If you were successful, somebody along the line gave you some help. There was a great teacher somewhere in your life. Somebody helped to create this unbelievable American system that we have that allowed you to thrive. Somebody invested in roads and bridges. If you’ve got a business, you didn’t build that.

Antecedents can co-refer across sentence boundaries in English. They just can. (See what I did there?) Moreover, the nearest potential antecedent to a pronoun isn’t necessarily the actual antecedent. Consider:

The monkey took the banana and ate it.

The monkey became sick after it ate the banana.

In both cases “the banana” is closer to “it” than “the monkey” is, but in the first sentence “it” refers to “the banana,” whereas in the second sentence “it” refers to “the monkey.” This isn’t that difficult people.
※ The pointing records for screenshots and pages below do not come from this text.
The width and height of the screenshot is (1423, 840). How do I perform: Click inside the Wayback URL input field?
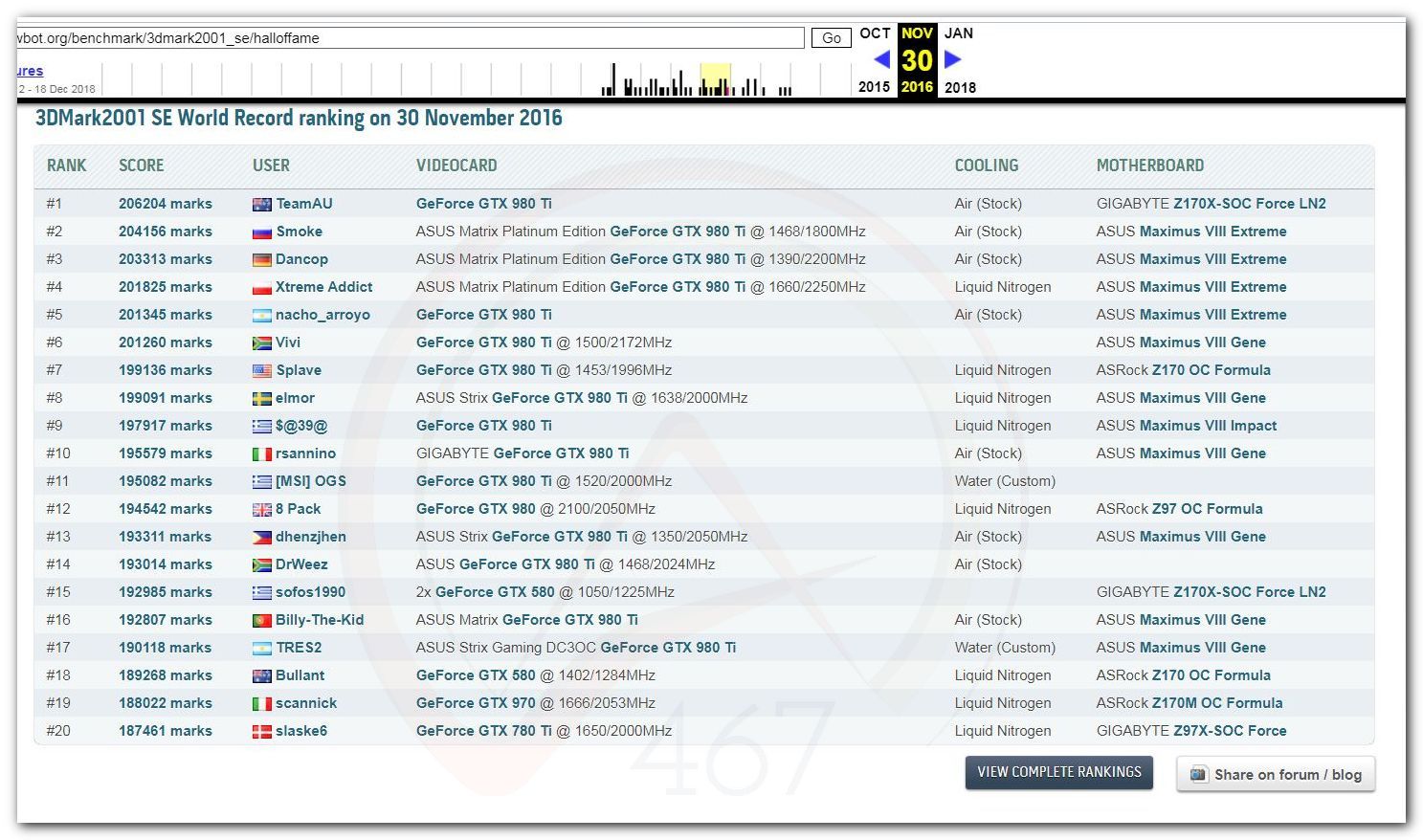click(410, 38)
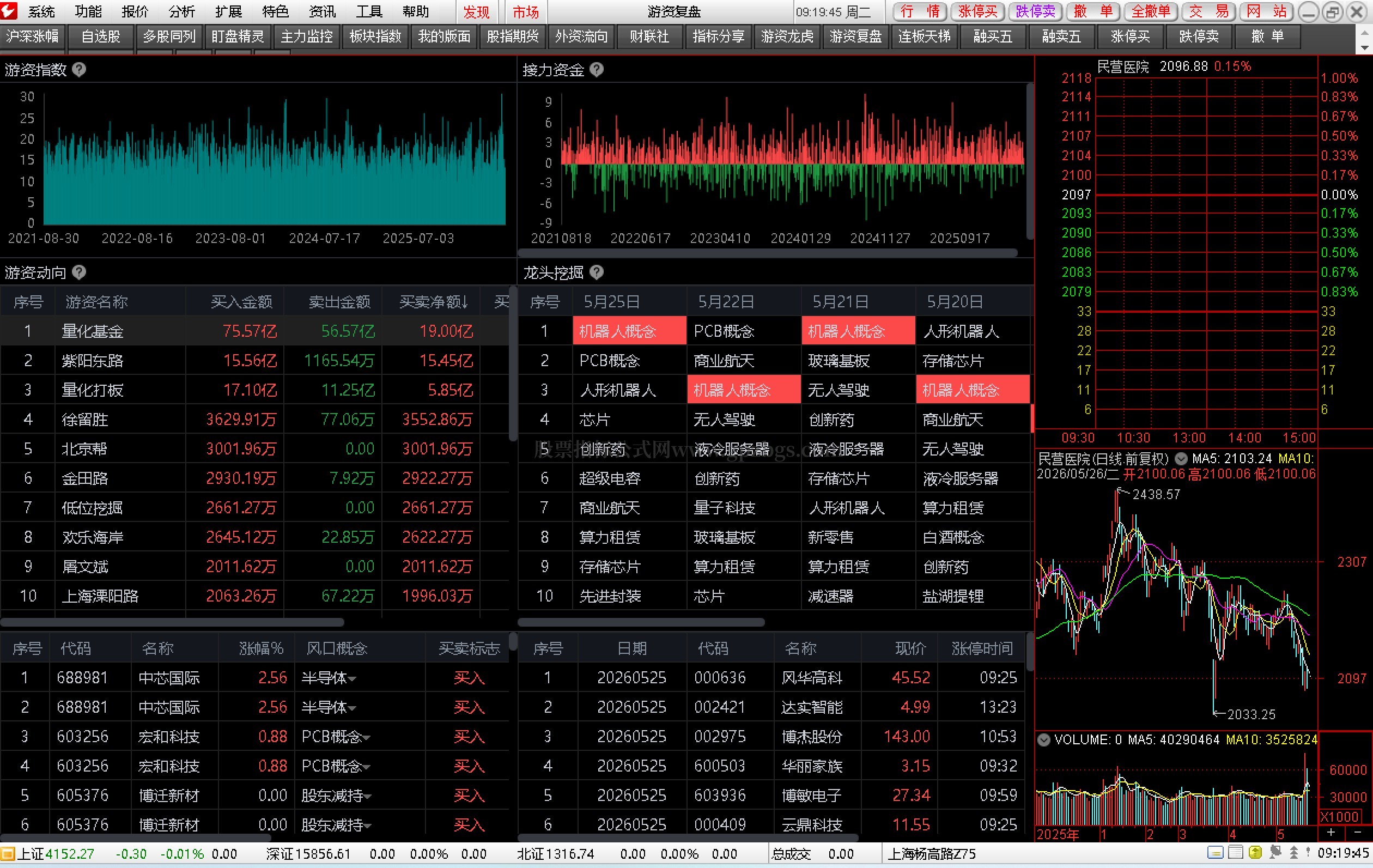Click the satellite dish icon in status bar
This screenshot has width=1373, height=868.
[1275, 853]
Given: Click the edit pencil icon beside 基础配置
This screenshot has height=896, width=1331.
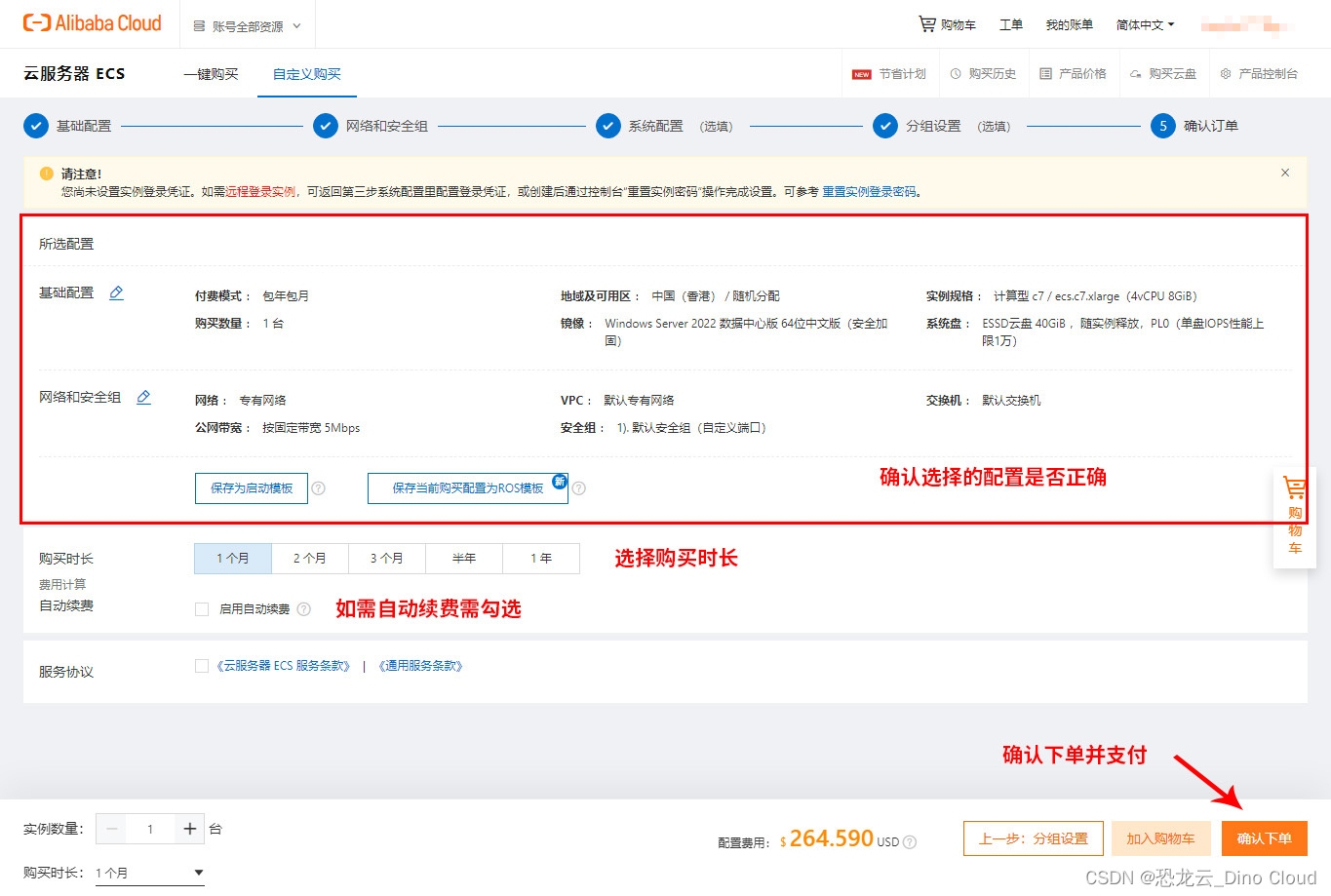Looking at the screenshot, I should (116, 292).
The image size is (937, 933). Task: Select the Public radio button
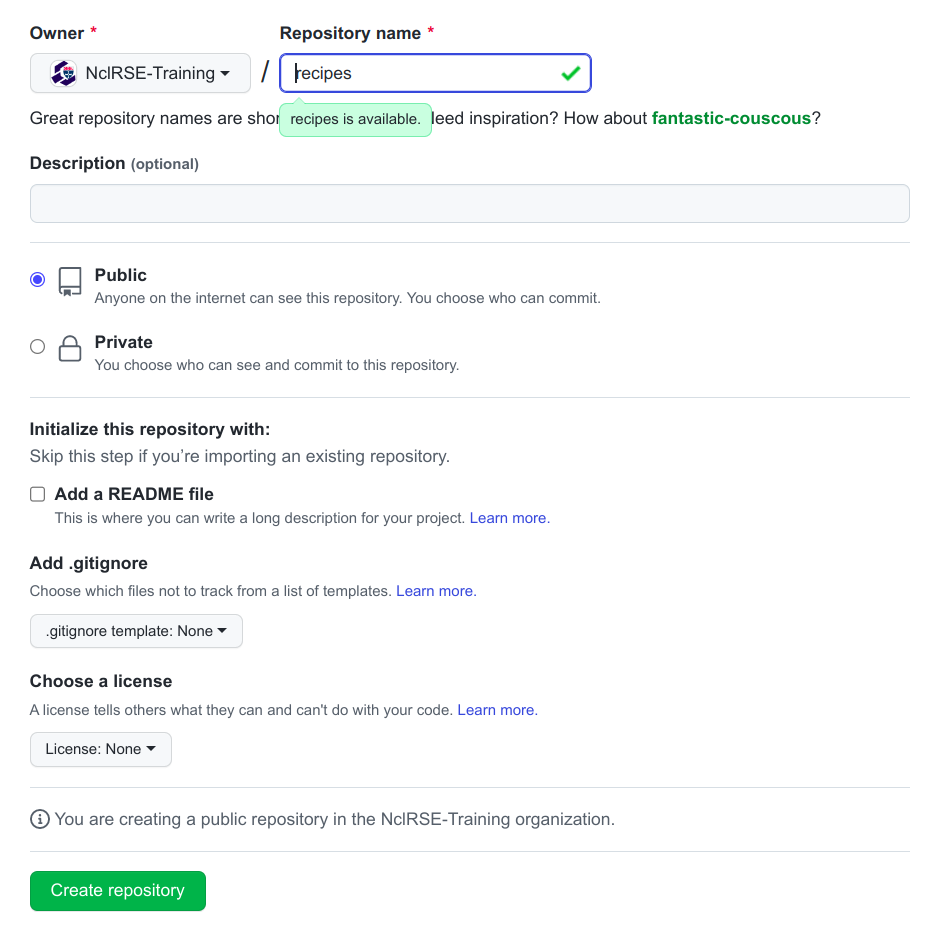[x=37, y=280]
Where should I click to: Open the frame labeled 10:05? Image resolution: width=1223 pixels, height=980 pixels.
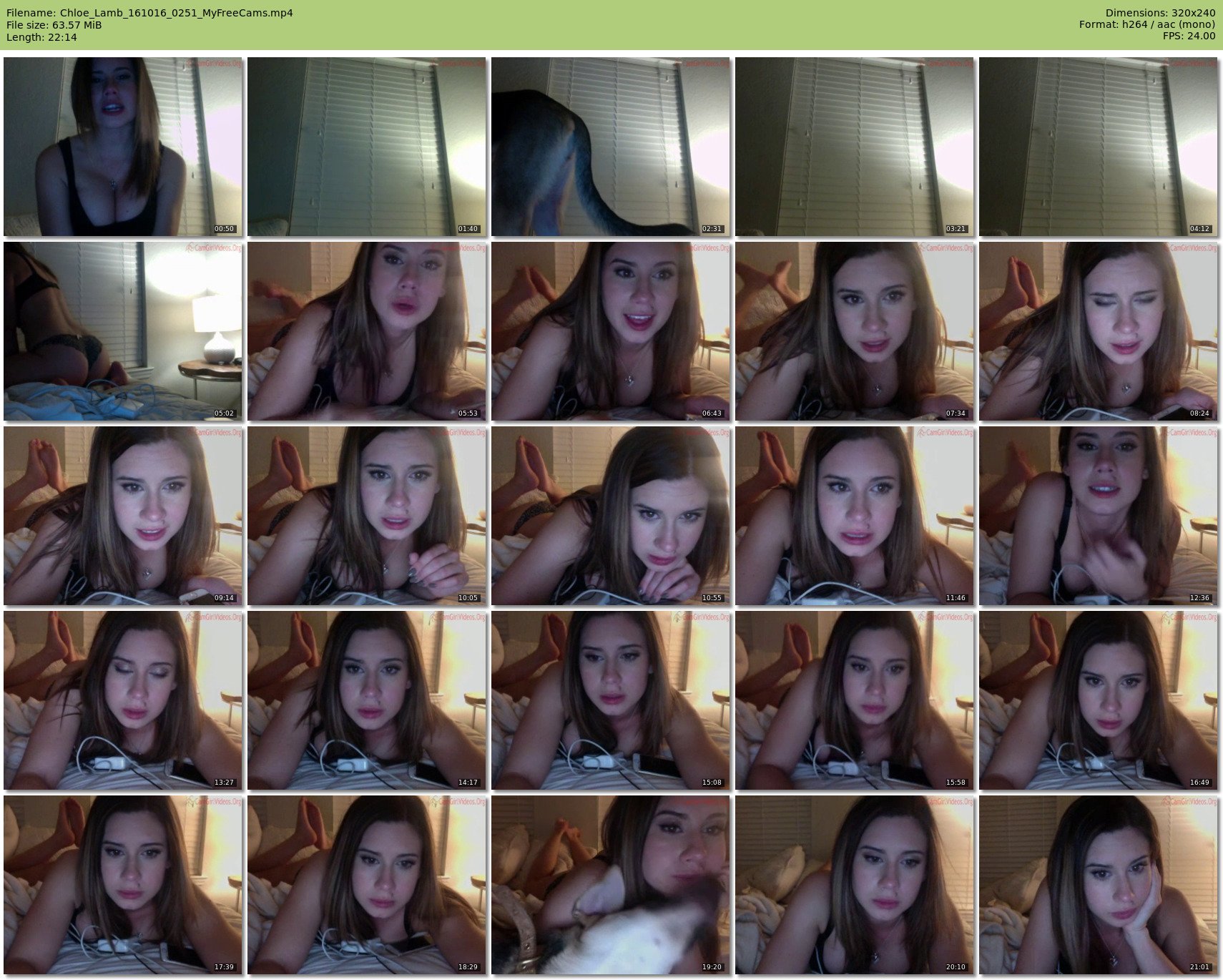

The “this” in the previous sentence? It doesn’t even have a referent. It refers back to the situation of entire text. Now it’s doing so over three sentence. It can do it over four. It can do so to infinity if I so choose. That’s just how it works. In short:

Neither inclusion in the same sentence nor proximity to a pronoun is definitive proof that Obama’s “that” refers to “business,” and context makes a strong case that Obama’s “that” referred across more than one sentence to a catalog of antecedents including “somebody,” “a great teacher,” another “somebody,” the “American system,” yet another “somebody,” and “roads and bridges.” “That” refers to all that in the same way the second “that” in this sentence does. Simple as that.

As to Ann Romney: the phrase “you people” only works as an epithet when it’s directed at someone. If I write that I’m going to tell you people about “you people,” none of you people will be offended because I wasn’t trying to diminish you people by calling you “you people.” If Mitt Romney had said “you people” during his speech to the NAACP, that’d be a different story. But Ann Romney was being interviewed on ABC News, meaning “you people” clearly refers to the mainstream media so beloved by conservatives everywhere. Which means she might have been using it as an epithet targeted at the mainstream media establishment.

All of which is only to say: I’ve now devoted the last half hour of my life to writing about “that” and “you people,” and I hope that you people enjoy it, because I never want to do so again.